Spammers flout law
Published: 11 Feb 2004 09:20 GMT
Only a fraction of the unsolicited email slipping into in-boxes complies with a federal anti-spam law, according to new research.
Only 3 percent of bulk commercial email includes a valid US postal mail address and a valid link to opt out of future messages, according to data released on Tuesday by MX Logic, a maker of mail-filtering software. Those requirements are part of the Can-Spam Act, short for Controlling the Assault of Non-Solicited Pornography and Marketing, the nation's first federal spam law.
What's more, the amount of spam has continued to grow since the law went into effect at the beginning of the year.

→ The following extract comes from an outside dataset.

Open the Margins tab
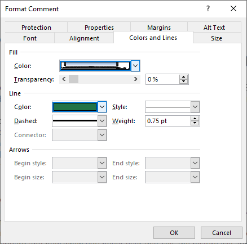 [x=159, y=28]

As much as 60 percent of email sent in January was spam, up from 58 percent in December, according to Brightmail, one of the largest spam-filtering companies.
"We're seeing more spam than ever," said Ken Schneider, chief technology officer at Brightmail, which fields between 3 billion and 4 billion email messages a day.

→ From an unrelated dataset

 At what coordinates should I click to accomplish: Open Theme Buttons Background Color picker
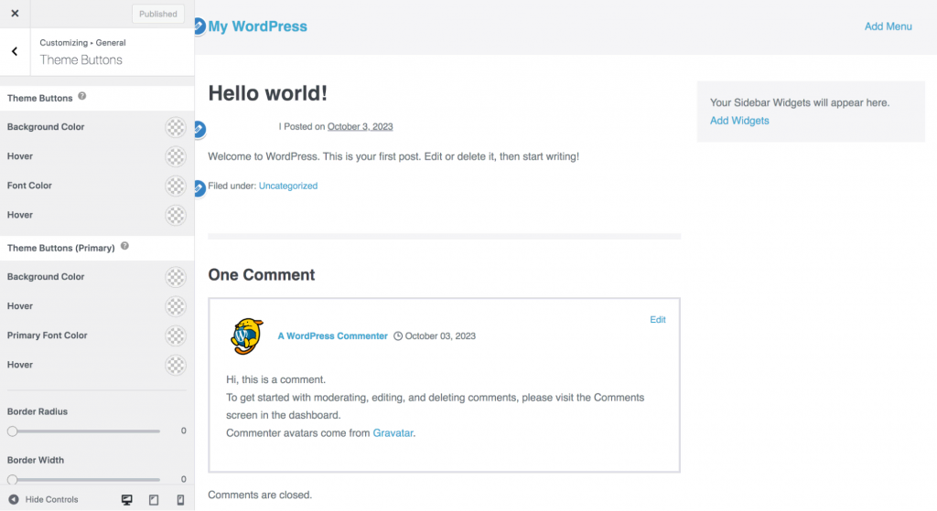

Yet direct email marketers are beginning to comply more often with the law, and many others are still attempting to understand its effects, Schneider said. "It's a little bit early to see huge amounts of compliance, but we are seeing people start to comply," he said.
Some legal antispam rules are still being worked out. In recent weeks, the Federal Trade Commission, which is charged with enforcing the Can-Spam Act, proposed a rule that would require senders of adult-related email to include the phrase "Sexually-Explicit-Content:" in messages. That way, recipients would be able to recognise and easily filter such email before viewing it. Schneider said that more emailers are already including the tag "ADLT."
Scott Chasin, chief technology officer at MX Logic, said that the Denver company is seeing more email that originates overseas -- as much as 60 percent in January, up 1 percent from December. Spam attacks from "zombie machines," or hijacked PCs, are also on the rise, he said.
To conduct its survey, MX Logic analysed 10,000 random pieces of commercial email over a 30-day period ending in February to detect a valid postal address and an opt-out link. In the first week of January, it surveyed 1,000 messages similarly and found that only 1 percent of email complied with the law.